Kiwis edge Spanish; Italians top USA entry
VALENCIA, Spain -- Emirates Team New Zealand and Italian boat Luna Rossa won their opening Louis Vuitton Cup semifinal races Monday.
The Kiwis, who finished on top of the round-robin standings, beat Desafio Espanol of Spain by 43 seconds, while Luna Rossa beat American entry BMW Oracle Racing by 2:19.
The two winners of the best-of-nine match-racing series will meet in the June 1-11 Louis Vuitton Cup final to decide which boat will race defending champion Alinghi in the America's Cup from June 23-July 4.

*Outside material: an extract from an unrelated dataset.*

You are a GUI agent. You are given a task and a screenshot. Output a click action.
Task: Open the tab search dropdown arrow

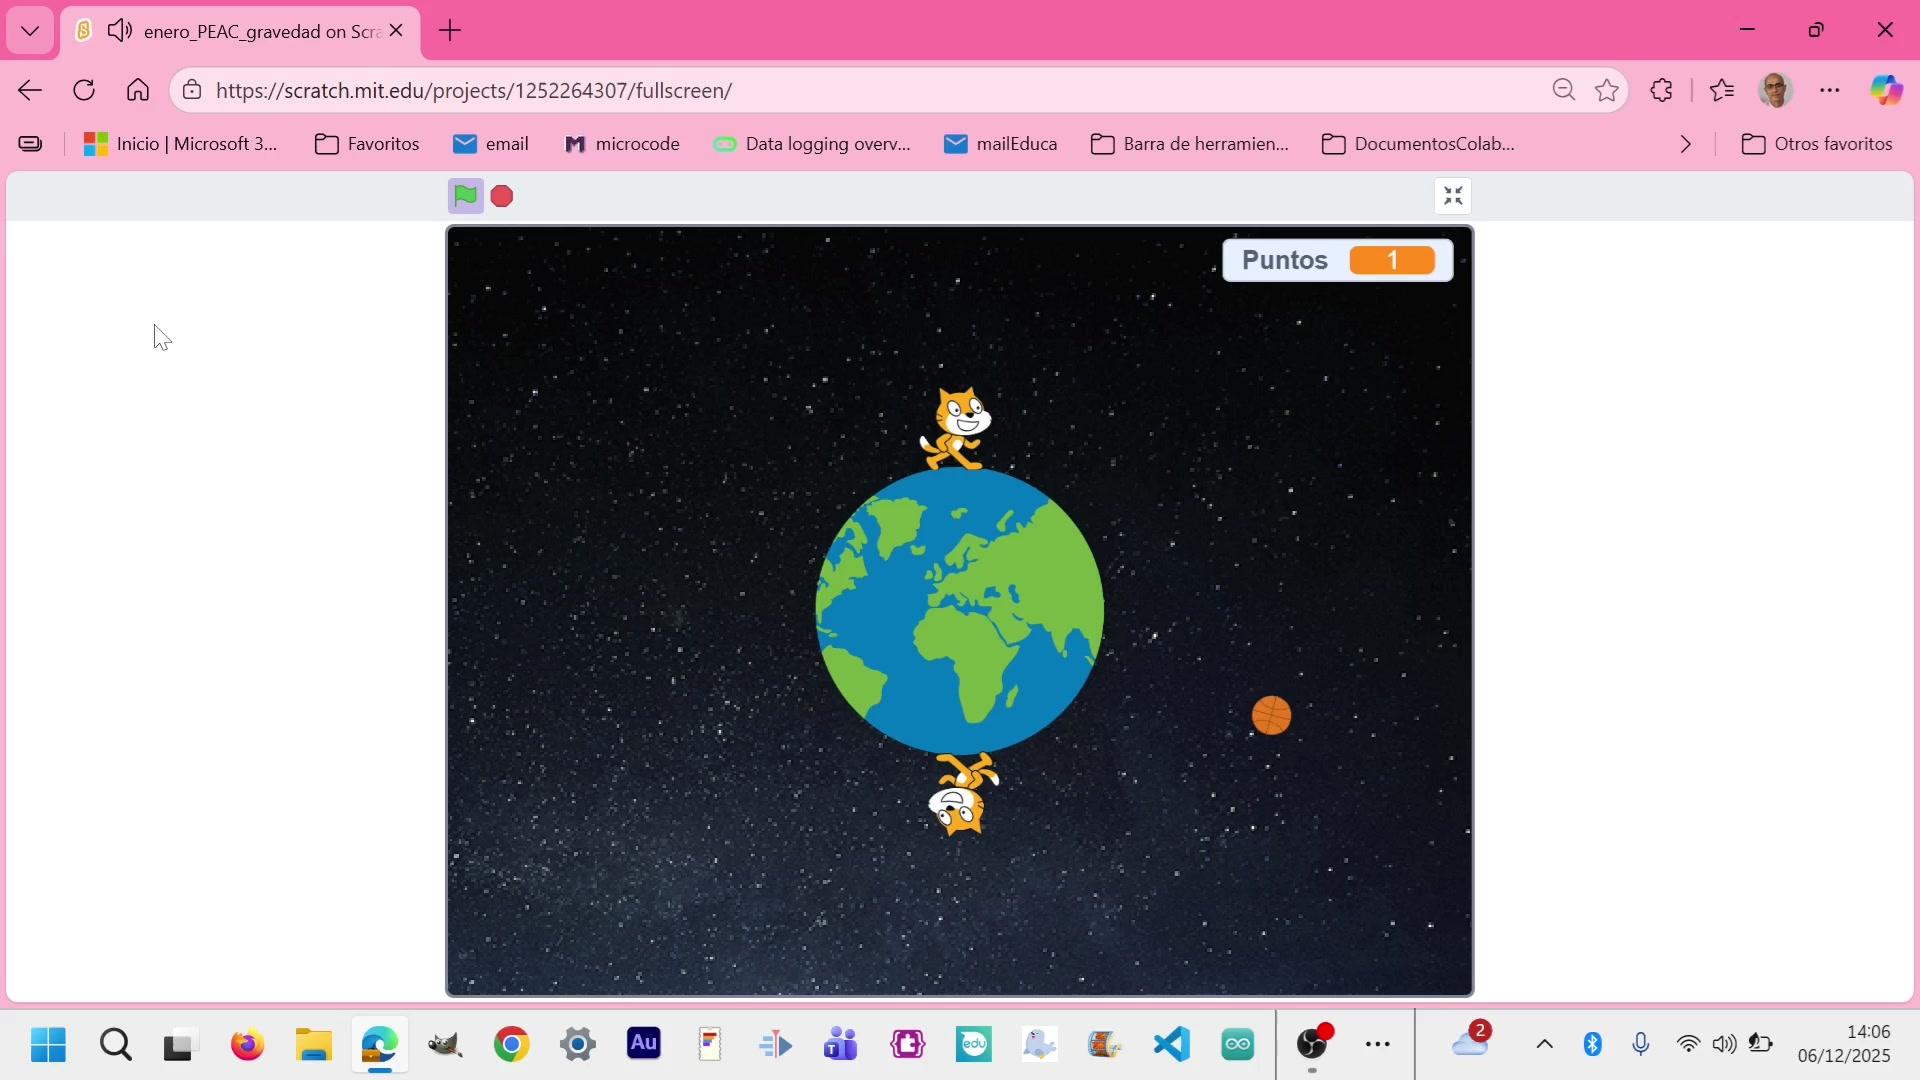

Luna Rossa chose to come into the pre-start from the right after winning the coin toss.
Along with BMW Oracle Racing, the yachts came off the line even before putting their bows down in a split, with Luna Rossa's American helmsman James Spithill preferring the left side of the middle.
Spithill edged his ITA-94 yacht back toward the American USA-98 boat near the top of the first lap for a 52-second advantage around the first marker.
BMW Oracle Racing skipper Chris Dickson didn't immediately follow Spithill into a gybe and caught a pocket of wind to reduce the lead to 100 meters before eventually gybing back to starboard to pull slightly ahead.
Luna Rossa moved back toward the American boat before both followed the breeze to the left as the Americans cut Luna Rossa's lead to seven seconds.
Luna Rossa tactician Torben Grael correctly sent the Italians out to the left on the third lap as they pushed the lead to 1:21, before Spithill gybed to starboard and maintained the overlap for the 2000 Louis Vuitton Cup champions over the final leg.
Emirates Team New Zealand also entered the start on starboard and held its position as both boats crossed the line at pace with the Kiwis holding a slight edge.
Emirates Team New Zealand helmsman Dean Barker rolled into a port tack as he tried to take advantage of the sea breeze while the Spanish stayed split before deciding to tack and keep their opponents from getting away.
Desafio Espanol helmsman Karol Jablonski preferred the left side of the course and tacked back as Emirates Team New Zealand opened up a 200-meter lead, translating into a 1:03 gap around the first windmarker.
Jablonski guided his ESP-97 yacht straight into a gybe after rounding the marker, cutting the lead in half by the quarter mark of the second lap.
The gap was pressed to 41 seconds around the second marker as the Spanish -- who had King Juan Carlos of Spain aboard as the 18th-man guest -- stayed on the heels of the Kiwis, eventually closing the deficit to 30 seconds in the final downwind leg.
The sea breeze finally arrived halfway from the line and boats suddenly found themselves sailing upwind. The Kiwis dropped their spinnaker immediately while the Spanish left theirs up longer hoping for a late surge.